A metodologia, desenvolvida pelo Instituto Oswaldo Cruz (Fiocruz) em parceria com o Ministério da Saúde, permite identificar as áreas com maior presença do vetor por meio da contagem de ovos depositados nas armadilhas. O investimento da Sesa neste ano foi de R$ 211 mil, destinados à compra de 50 mil kits compostos por pote, palheta, clipe metálico e levedo de cerveja em pó — utilizado como atrativo para as fêmeas do mosquito.
“A ovitrampa traz como proposta o monitoramento do vetor no território e é uma excelente estratégia, mesmo em municípios com baixo número de agentes de endemia. Ela orienta ações mais assertivas e mostra onde há maior densidade de ovos”, explicou Roberto Laperriere, chefe do Núcleo Especial de Vigilância Ambiental da Sesa.
🦟 Tecnologia simples, impacto estratégico
Implantada em abril de 2024, a estratégia tem se mostrado eficiente e de baixo custo, oferecendo dados fundamentais para que as vigilâncias municipais possam direcionar esforços às áreas de maior risco.

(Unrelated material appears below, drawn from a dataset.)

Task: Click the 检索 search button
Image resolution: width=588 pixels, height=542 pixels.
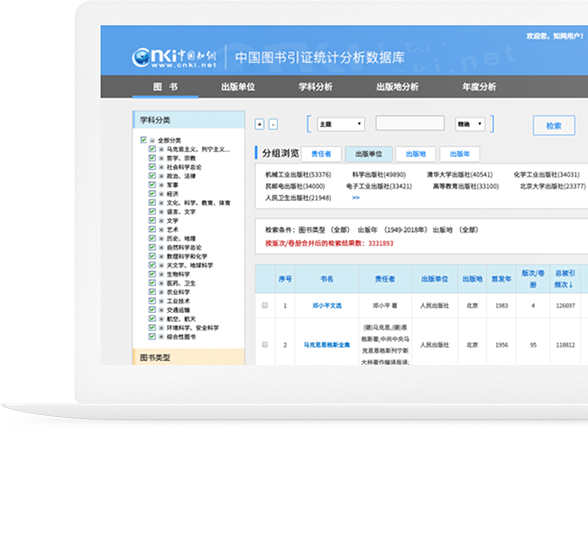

O monitoramento é realizado de forma semanal: as palhetas de coleta são retiradas após sete dias, analisadas e substituídas. Os resultados são inseridos em um sistema georreferenciado por meio de um aplicativo desenvolvido pela Fiocruz, o que permite mapear e acompanhar a densidade do mosquito em tempo real.
“A implementação acontece de forma escalonada, alcançando gradualmente mais municípios. Paralelamente, capacitamos as equipes municipais para garantir o uso técnico e eficaz da metodologia”, acrescentou Laperriere.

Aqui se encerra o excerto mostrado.